• [YOUR GOAL]:
Repeat the records below word for word.

* * * * * * *

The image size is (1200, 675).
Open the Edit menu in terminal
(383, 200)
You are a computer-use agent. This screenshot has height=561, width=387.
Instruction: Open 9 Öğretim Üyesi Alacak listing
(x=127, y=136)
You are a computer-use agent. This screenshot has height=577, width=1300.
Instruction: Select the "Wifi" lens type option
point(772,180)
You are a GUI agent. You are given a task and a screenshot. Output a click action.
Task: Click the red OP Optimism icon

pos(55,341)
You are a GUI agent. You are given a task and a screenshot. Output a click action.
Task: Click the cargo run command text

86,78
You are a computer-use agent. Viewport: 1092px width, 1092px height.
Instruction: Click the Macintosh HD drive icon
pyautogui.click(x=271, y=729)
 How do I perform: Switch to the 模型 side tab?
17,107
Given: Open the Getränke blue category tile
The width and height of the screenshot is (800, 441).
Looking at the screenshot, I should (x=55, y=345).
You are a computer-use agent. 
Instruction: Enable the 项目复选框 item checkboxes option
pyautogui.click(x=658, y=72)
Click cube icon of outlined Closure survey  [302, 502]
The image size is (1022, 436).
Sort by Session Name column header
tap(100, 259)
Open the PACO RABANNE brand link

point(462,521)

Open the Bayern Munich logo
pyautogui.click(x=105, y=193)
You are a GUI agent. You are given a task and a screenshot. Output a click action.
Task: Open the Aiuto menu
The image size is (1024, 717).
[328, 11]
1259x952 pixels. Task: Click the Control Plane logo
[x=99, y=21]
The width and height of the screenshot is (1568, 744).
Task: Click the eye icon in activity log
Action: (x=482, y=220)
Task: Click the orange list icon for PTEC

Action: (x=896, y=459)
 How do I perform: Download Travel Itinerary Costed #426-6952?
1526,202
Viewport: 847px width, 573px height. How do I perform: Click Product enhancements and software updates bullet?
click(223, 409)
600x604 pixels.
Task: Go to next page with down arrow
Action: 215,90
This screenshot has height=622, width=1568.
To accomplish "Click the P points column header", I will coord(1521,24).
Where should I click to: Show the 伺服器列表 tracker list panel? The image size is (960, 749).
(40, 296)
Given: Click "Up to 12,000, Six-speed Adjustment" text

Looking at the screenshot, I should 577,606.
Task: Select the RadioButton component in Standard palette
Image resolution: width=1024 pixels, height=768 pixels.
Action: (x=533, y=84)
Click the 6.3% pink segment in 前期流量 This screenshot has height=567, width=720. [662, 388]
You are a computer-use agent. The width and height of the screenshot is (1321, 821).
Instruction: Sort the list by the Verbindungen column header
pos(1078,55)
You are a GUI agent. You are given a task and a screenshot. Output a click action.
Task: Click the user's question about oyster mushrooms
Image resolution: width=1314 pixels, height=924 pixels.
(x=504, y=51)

* * * * * * *

• [EXERCISE SOLUTION]:
The image size is (1200, 675).
Open the Edit menu in terminal
(383, 200)
You are a computer-use agent. This screenshot has height=561, width=387.
Instruction: Open 9 Öğretim Üyesi Alacak listing
(x=127, y=136)
You are a computer-use agent. This screenshot has height=577, width=1300.
Instruction: Select the "Wifi" lens type option
point(772,180)
You are a GUI agent. You are given a task and a screenshot. Output a click action.
Task: Click the red OP Optimism icon

pos(55,341)
You are a GUI agent. You are given a task and a screenshot. Output a click action.
Task: Click the cargo run command text

86,78
You are a computer-use agent. Viewport: 1092px width, 1092px height.
Instruction: Click the Macintosh HD drive icon
pyautogui.click(x=271, y=729)
 How do I perform: Switch to the 模型 side tab?
17,107
Given: Open the Getränke blue category tile
The width and height of the screenshot is (800, 441).
Looking at the screenshot, I should (x=55, y=345).
You are a computer-use agent. 
Instruction: Enable the 项目复选框 item checkboxes option
pyautogui.click(x=658, y=72)
Click cube icon of outlined Closure survey  [302, 502]
The image size is (1022, 436).
Sort by Session Name column header
tap(100, 259)
Open the PACO RABANNE brand link

point(462,521)

Open the Bayern Munich logo
pyautogui.click(x=105, y=193)
You are a GUI agent. You are given a task and a screenshot. Output a click action.
Task: Open the Aiuto menu
The image size is (1024, 717).
[328, 11]
1259x952 pixels. Task: Click the Control Plane logo
[x=99, y=21]
The width and height of the screenshot is (1568, 744).
Task: Click the eye icon in activity log
Action: (x=482, y=220)
Task: Click the orange list icon for PTEC

Action: (x=896, y=459)
 How do I perform: Download Travel Itinerary Costed #426-6952?
1526,202
Viewport: 847px width, 573px height. How do I perform: Click Product enhancements and software updates bullet?
click(223, 409)
600x604 pixels.
Task: Go to next page with down arrow
Action: 215,90
This screenshot has height=622, width=1568.
To accomplish "Click the P points column header", I will coord(1521,24).
Where should I click to: Show the 伺服器列表 tracker list panel? The image size is (960, 749).
(40, 296)
Given: Click "Up to 12,000, Six-speed Adjustment" text

Looking at the screenshot, I should 577,606.
Task: Select the RadioButton component in Standard palette
Image resolution: width=1024 pixels, height=768 pixels.
Action: (x=533, y=84)
Click the 6.3% pink segment in 前期流量 This screenshot has height=567, width=720. [662, 388]
You are a computer-use agent. The width and height of the screenshot is (1321, 821).
Instruction: Sort the list by the Verbindungen column header
pos(1078,55)
You are a GUI agent. You are given a task and a screenshot. Output a click action.
Task: Click the user's question about oyster mushrooms
Image resolution: width=1314 pixels, height=924 pixels.
(x=504, y=51)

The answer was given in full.